One Madison-based author’s experience with book-banning and manufactured outrage.
On December 6, 2022, I opened a Daily Mail article and saw my own face staring back at me. The photo was one I’d posted on Instagram years earlier—me at Picnic Point, making a funny, wide-eyed face while I roasted a marshmallow. Someone at the right-wing British tabloid had scrolled through over a hundred photos to find one that made me look ridiculous. The caption, citing my website, said some of my “favorite things are trees, rainbows, and dairy-free ice cream,” in an attempt to downplay my professional accomplishments.
My cheeks heated up. My armpits erupted in sweat. My life was about to change.
The article was a scathing review of a children’s nonfiction book I’d written, A Smart Girl’s Guide: Body Image. The book joyfully celebrates all bodies, including trans and nonbinary ones. But this article called the book “deceptive and dangerous.”
Hate mail streamed into my inbox. Here are a few gems:
“You’re a pedophile groomer. Also known as a human piece of shit. Sickos like you should just be purged from this country.”
“You should be FIRED for this…. You make me sick.”
“GO TO HELL YOU WHORE!!”
“We see you. Filthy groomer k**e.” (I’m not Jewish, but people made plenty of horrifying antisemitic comments.)
“VERGOGNA!!! Da Cattolica posso dire che lei sta lavorando per satana!!!” (Translated from Italian: “SHAME!!! As a Catholic I can say that she is working for Satan!!!”)
Or, my personal favorite, the email that simply said, “Evil!!!”

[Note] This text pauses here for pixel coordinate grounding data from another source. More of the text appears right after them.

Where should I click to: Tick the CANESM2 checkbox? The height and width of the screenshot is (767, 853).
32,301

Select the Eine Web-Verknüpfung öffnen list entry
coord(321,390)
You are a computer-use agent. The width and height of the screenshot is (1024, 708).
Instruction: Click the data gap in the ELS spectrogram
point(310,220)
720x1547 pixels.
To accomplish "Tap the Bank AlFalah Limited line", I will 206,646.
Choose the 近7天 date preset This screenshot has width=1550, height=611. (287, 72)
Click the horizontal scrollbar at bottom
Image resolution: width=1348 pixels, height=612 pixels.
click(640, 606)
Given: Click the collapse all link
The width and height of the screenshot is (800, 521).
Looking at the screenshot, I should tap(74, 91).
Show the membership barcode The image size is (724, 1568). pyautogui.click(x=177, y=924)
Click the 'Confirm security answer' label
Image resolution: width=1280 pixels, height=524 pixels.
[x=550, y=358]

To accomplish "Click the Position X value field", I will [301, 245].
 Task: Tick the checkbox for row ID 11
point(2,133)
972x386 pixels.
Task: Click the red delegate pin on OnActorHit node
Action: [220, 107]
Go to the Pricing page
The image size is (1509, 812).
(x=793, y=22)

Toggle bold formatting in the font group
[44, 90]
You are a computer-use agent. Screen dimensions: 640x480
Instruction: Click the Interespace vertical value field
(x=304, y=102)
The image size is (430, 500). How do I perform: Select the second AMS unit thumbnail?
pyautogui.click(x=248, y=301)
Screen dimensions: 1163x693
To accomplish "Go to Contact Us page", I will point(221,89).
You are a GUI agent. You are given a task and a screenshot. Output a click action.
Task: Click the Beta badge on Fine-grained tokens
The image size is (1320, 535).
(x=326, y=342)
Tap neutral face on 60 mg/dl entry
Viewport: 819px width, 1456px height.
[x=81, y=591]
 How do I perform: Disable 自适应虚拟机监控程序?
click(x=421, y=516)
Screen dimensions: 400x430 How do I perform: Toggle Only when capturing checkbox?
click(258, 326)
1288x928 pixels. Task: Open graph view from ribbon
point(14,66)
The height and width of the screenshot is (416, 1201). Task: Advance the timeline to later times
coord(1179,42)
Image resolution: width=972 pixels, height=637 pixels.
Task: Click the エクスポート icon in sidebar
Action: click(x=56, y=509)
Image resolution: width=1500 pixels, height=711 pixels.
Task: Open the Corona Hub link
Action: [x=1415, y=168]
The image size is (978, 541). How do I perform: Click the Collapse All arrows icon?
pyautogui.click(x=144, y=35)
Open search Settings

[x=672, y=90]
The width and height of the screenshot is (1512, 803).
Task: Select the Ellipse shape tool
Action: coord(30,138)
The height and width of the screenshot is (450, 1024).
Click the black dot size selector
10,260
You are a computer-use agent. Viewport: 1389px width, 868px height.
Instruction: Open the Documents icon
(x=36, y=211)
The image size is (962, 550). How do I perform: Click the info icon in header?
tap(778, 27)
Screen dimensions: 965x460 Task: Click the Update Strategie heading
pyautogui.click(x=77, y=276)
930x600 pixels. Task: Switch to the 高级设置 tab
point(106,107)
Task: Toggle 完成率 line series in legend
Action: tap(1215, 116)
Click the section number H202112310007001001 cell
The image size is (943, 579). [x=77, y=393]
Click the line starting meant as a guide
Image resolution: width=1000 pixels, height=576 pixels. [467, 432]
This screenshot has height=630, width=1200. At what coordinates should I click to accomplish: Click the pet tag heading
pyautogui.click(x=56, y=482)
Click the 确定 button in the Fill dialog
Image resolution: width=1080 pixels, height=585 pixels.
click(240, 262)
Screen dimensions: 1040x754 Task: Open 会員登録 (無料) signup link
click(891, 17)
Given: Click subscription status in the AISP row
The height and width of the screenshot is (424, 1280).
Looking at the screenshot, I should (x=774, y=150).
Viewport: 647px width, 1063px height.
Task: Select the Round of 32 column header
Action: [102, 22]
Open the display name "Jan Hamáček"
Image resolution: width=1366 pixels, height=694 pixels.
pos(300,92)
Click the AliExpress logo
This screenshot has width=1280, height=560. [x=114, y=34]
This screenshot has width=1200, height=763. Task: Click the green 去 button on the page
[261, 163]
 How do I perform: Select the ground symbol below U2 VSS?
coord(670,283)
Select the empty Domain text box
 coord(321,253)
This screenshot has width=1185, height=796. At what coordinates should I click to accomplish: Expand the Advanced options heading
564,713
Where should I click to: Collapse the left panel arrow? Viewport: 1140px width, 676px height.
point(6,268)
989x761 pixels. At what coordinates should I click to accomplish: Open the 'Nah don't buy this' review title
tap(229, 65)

I watched in shock as the news coverage descended into chaos. Caitlin Jenner blasted the book on Fox News. YouTubers posted rants, making fun of my master’s degree research and love of dairy-free ice cream. One Million Moms, a small, conservative advocacy group whose membership numbers seem closer to 50 than a million, launched a petition to discontinue the book. A pastor announced to his mega-church congregation that the book’s title was “Body Image: A Smart Girl’s Guide to Transitioning.” The Daily Mail published a total of seven articles about the book, one of which included a photo of me and my husband dressed as a ghost bride and groom for Halloween, suggesting that it was an image from our actual wedding. (That costume slapped, at least.) Suddenly, I was a famous author. But not in a congrats-on-achieving-your-childhood-dream kind of way.
Despite all the noise, I was proud that my book made right-wing extremists angry. I also understood the immense privilege I had as a white, cis woman married to a man. The best zingers the trolls could come up with were, “She should be in jail for how she dresses,” and “Another childless millennial cat mom.” (Those would both make great Instagram bios, by the way.) Still, my husband and I started sleeping with a knife next to the bed. (And by “sleeping,” I mean not sleeping, obviously.) I Googled my name dozens of times each day, sure that someone had leaked my address on a right-wing forum. When an NPR producer called my cell phone, I spent the rest of the day researching how stalkers could pay to find unlisted phone numbers. To manage my anxiety, I printed out the hateful comments and emails, painted them different colors, and turned them into a rainbow college. I framed it and hung it over my cats’ litterbox, where it belongs.
Though I was surprised by all the coverage, the story of right-wingers blasting “woke” children’s books was familiar. According to the American Library Association, libraries received demands to censor 2,571 books in 2022, a 38% increase from the year before. Most of the books were about LGBTQ+ people and people of color.
And though national coverage focuses on states like Florida and Texas, book challenges are happening right here in Wisconsin. In November 2022, the Elmbrook School District in the Milwaukee suburbs removed seven books from circulation that included sexual content or featured LGBTQ+ characters. In February 2023, a Sheboygan high school library removed three LGBTQ+ memoirs from its shelves. And this year, Republicans in the Wisconsin Senate introduced a book-ban bill that would regulate students’ access to books deemed “harmful” or “offensive.”
I believe that all kids deserve access to LGBTQ+ books. The silver lining of this story is that my book has gotten into the hands of more kids because of the news frenzy. (There’s nothing like banning a book to get kids excited to read it! Though, unfortunately, book banning tends to lift sales for only the most well-known titles.) Supportive parents bought copies to add to their Little Free Libraries. My favorite podcast hosts raved about it. And tucked in between the hate mail, I received plenty of supportive messages. My favorite comes from someone who describes themselves as a transmasc 16-year-old: “If I had you and your writing when I was little…well, it might have been nice. Keep doing what you’re doing. You’re not alone.”
I’m still writing. On the first day of Pride Month this year, my sister, Teghan Hammond, and I received an offer of publication for the queer young adult novel we wrote together. It’s about an openly trans high school drama nerd whose school board bans her senior showcase because it features trans and nonbinary characters. Lucy, Uncensored will be published by Knopf in late 2024 and will certainly be banned in some schools. I can’t wait for readers to get their hands on it.